Val. Max., 2, 9, 9 : Secuntur duo eiusdem generis exempla, eaque adiecisse satis erit. <C.> Geta, cum a L. Metello et Cn. Domitio censoribus senatu motus esset, postea censor factus est. Item M. Valerius Messala censoria nota perstrictus censoriam postmodum potestatem impetrauit. Quorum ignominia uirtutem acuit : rubore enim eius excitati omnibus uiribus incubuerunt, ut digni ciuibus uiderentur, quibus dari potius quam obici censura deberet.
Suivent deux exemples du même genre et il suffira de les ajouter ici. C. Geta que les censeurs L. Metellus et Cn. Domitius avaient chassé du Sénat, devint pourtant censeur par la suite. De même M. Valerius Messala qu’une sanction des censeurs avait frappé accéda ensuite au pouvoir de la censure. Le déshonneur qu’ils en avaient subi accrut leur vigueur. Car la honte qu’ils en éprouvèrent les poussa à consacrer toutes leurs forces à montrer à leurs concitoyens qu’ils méritaient qu’on leur confiât la censure plutôt que de les exposer à ses appréciations (trad. R. Combès, CUF).

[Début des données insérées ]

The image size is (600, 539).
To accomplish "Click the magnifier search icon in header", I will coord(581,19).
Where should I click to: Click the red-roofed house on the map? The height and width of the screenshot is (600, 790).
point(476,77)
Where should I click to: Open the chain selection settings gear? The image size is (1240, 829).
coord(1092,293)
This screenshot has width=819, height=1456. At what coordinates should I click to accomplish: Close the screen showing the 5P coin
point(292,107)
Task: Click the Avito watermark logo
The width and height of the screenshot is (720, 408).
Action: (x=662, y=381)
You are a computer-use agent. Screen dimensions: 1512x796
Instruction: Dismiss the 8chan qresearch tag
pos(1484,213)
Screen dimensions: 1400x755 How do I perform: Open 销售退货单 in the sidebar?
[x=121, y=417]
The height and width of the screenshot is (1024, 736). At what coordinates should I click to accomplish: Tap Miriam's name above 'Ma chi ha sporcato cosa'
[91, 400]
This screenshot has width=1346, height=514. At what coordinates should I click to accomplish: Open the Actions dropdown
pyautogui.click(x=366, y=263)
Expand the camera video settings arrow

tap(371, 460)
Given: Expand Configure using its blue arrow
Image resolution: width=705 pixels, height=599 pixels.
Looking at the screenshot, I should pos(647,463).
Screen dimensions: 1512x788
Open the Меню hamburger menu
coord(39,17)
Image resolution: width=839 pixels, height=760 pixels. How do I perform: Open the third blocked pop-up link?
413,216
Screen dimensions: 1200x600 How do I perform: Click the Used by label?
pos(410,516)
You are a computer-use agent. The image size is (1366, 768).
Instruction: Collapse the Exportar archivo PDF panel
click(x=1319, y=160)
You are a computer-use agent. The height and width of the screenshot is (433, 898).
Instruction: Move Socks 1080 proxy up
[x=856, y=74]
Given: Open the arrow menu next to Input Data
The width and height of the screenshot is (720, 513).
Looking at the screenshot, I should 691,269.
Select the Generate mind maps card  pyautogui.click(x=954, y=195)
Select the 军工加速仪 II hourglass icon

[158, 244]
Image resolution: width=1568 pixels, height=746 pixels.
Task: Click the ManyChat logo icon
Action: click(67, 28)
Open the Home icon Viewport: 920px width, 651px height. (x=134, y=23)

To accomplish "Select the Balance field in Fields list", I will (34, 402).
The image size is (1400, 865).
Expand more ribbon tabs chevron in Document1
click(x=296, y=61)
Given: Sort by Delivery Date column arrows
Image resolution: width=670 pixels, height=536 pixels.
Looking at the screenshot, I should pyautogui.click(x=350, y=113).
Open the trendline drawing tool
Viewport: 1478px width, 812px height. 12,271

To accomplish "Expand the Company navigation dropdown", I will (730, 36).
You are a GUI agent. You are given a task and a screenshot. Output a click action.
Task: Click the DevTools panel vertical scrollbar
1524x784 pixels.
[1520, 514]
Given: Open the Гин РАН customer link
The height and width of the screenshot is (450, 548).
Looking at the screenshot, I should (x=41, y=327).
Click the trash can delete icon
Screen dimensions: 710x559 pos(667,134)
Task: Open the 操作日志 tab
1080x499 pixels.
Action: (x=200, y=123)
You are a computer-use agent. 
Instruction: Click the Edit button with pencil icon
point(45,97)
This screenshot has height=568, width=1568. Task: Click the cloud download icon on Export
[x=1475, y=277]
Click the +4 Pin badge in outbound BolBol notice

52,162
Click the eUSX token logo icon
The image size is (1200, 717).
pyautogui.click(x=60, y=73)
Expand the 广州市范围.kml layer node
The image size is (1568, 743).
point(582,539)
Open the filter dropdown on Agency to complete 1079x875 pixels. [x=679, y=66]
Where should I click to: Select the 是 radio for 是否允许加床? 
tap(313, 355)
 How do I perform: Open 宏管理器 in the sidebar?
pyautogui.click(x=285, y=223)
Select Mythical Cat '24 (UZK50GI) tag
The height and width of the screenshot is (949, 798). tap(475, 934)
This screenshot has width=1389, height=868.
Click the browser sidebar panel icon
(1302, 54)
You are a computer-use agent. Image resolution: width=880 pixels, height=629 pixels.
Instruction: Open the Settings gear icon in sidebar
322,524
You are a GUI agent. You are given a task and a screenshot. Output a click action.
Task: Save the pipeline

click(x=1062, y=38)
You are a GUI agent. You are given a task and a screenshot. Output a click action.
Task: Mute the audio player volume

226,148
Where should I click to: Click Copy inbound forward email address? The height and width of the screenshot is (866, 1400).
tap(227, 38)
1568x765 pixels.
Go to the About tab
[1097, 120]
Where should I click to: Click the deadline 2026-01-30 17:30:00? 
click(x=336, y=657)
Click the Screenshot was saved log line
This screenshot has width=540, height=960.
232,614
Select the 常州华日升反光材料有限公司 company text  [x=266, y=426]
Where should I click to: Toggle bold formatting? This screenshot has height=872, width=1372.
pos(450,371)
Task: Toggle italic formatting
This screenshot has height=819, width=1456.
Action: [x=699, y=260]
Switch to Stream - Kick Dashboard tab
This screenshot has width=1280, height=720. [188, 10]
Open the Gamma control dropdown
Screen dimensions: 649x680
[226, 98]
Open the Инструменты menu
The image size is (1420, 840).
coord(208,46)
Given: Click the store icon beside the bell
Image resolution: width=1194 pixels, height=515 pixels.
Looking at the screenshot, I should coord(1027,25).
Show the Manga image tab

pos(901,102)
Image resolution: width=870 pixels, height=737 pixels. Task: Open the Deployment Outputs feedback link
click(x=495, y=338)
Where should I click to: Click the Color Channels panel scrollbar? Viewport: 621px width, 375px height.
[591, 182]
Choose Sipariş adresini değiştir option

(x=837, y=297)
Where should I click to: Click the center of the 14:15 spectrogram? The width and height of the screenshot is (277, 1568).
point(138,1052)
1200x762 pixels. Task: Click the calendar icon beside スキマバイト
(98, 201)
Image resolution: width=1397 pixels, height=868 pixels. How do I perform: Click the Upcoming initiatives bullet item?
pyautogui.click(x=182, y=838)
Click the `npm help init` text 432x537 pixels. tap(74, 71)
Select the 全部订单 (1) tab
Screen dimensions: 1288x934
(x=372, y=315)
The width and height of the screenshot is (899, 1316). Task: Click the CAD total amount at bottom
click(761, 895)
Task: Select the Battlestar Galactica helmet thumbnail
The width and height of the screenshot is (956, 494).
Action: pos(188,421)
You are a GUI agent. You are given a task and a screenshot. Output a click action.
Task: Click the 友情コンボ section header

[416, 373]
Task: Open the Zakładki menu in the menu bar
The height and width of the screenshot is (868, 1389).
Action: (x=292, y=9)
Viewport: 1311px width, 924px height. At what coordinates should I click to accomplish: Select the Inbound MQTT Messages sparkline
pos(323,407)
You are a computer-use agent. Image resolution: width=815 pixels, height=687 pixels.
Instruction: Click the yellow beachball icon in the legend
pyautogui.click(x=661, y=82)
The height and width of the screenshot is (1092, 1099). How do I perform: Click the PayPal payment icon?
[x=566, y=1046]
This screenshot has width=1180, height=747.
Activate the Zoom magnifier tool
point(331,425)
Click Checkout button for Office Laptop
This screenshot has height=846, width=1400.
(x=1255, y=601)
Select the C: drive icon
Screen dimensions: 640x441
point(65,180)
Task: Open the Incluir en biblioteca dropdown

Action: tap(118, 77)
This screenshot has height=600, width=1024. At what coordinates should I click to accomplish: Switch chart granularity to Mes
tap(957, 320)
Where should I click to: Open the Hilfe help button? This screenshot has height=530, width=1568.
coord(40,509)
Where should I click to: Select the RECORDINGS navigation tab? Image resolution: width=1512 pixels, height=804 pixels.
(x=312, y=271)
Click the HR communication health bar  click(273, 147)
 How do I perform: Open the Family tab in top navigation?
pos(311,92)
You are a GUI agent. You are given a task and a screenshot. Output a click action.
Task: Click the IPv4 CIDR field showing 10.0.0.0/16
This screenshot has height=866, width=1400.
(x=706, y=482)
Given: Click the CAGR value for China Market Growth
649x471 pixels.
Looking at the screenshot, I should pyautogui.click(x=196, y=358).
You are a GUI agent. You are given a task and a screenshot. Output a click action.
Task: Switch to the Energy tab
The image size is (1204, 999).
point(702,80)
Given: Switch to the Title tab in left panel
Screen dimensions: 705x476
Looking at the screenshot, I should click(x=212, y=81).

C. Licinius Geta ne nous est pas connu autrement qu’à travers ces deux textes le présentant comme un exemple de retournement total de situation. L’infâme devenant censeur aurait pu devenir un topos récurrent de la littérature moralisante et pourtant notre personnage est bien mal connu de même que l’autre exemple donné par Valère Maxime, M. Valerius Messala[1]. Puisqu’il est issu d’une gens illustre, J. Suolahti est persuadé qu’il appartenait à une stirps consulaire, ce qui est vraisemblable[2]. T. R. S. Broughton suppose qu’il géra la préture au plus tard en 119, au cours de laquelle il put avoir présidé le Sénat pour le vote d’un sénatus-consulte à propos des affaires asiatiques à la mort de Mithridate V[3]. En effet, Geta ne nous est formellement attesté que pour son consulat de 116 sur lequel nous ne savons rien[4]. Par conséquent, lorsqu’il fut exclu du Sénat par les censeurs de 115[5], L. Metellus Diadematus et Cn. Domitius Ahenobarbus[6], rien ne permet d’en déterminer le motif d’autant plus que ni Cicéron ni Valère Maxime ne nous donnent d’informations à ce sujet. J. Suolahti, comme à son habitude, pense qu’il fallait voir là des raisons avant tout politiques, mais cela reste une hypothèse, fondée certainement sur le grand nombre d’exclus du Sénat (trente-deux) pour cette censure[7] et le climat général de l’époque[8]. Cicéron emploie le verbe eicere pour désigner l’exclusion de Geta et Valère Maxime utilise un synonyme, mouere. Il s’agit donc bien d’une éviction d’un sénateur qui figurait sur l’album depuis au moins le dernier cens, ce qui est cohérent avec son consulat en 116[9].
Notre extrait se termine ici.